While it's Chung's job to ask tough questions
of politicians like Thompson, asking him how he dares to contradict
another government official is hardly the way to go about it.
But that approach is consistent with Chung's style; this wasn't
the first time she'd berated a guest for a supposed lack of patriotism.
Consider Chung's interview with Martina
Navratilova (7/17/02), after the Czech-born tennis star made news
for criticizing the U.S. political system in an interview with
the German newspaper Die Zeit. Chung read back the quote in question:
The most absurd part of my escape from
the unjust system is that I have exchanged one system that suppresses
free opinion for another. The Republicans in the U.S. manipulate
public opinion and sweep controversial issues under the table.

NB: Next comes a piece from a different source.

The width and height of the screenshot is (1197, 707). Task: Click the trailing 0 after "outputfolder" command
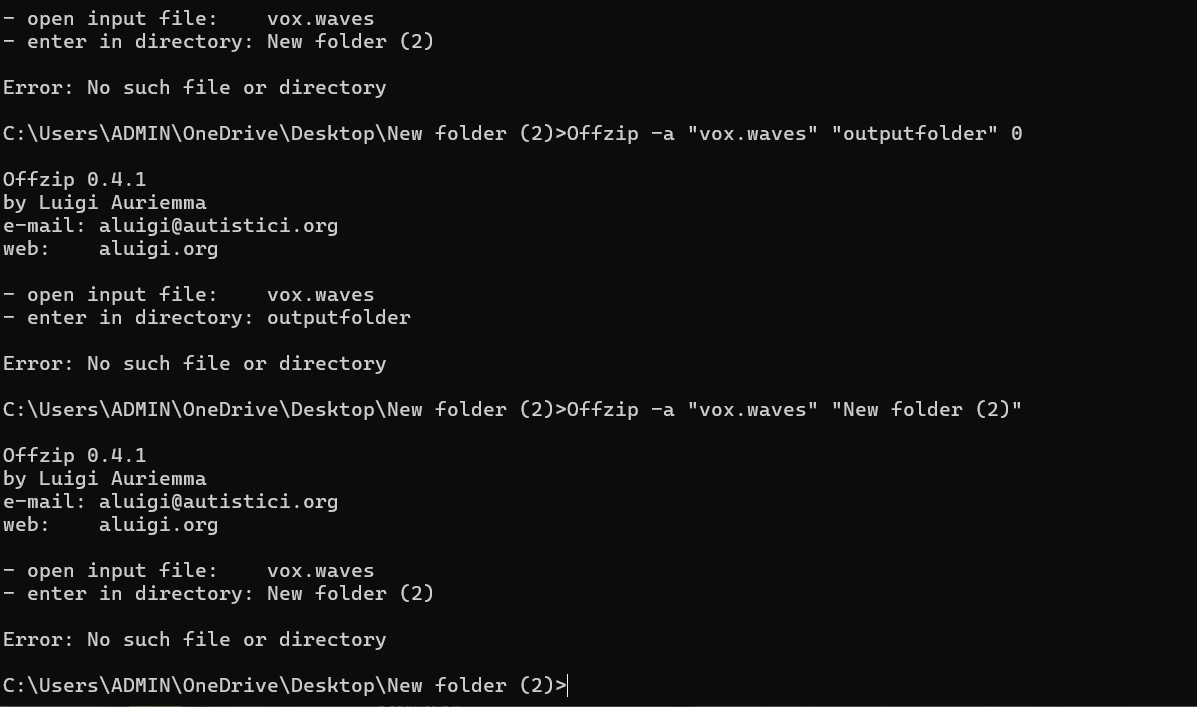tap(1016, 134)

It's depressing. Decisions in America are based solely on the
question of how much money will come out of it and not on the
questions of how much health, morals or environment suffer as
a result.
Chung was forthright about her own reaction
to this, telling Navratilova, "When I read this, I have to
tell you that I thought it was un-American, unpatriotic. I wanted
to say, go back to Czechoslovakia."
Navratilova explained that she loved he
United States and felt it was her duty to speak out, asking Chung,
"Why is that "unpatriotic?" Chung replied, "Well,
you know the old line, love it or leave it."
For Chung, apparently, love means never
having anything critical to say.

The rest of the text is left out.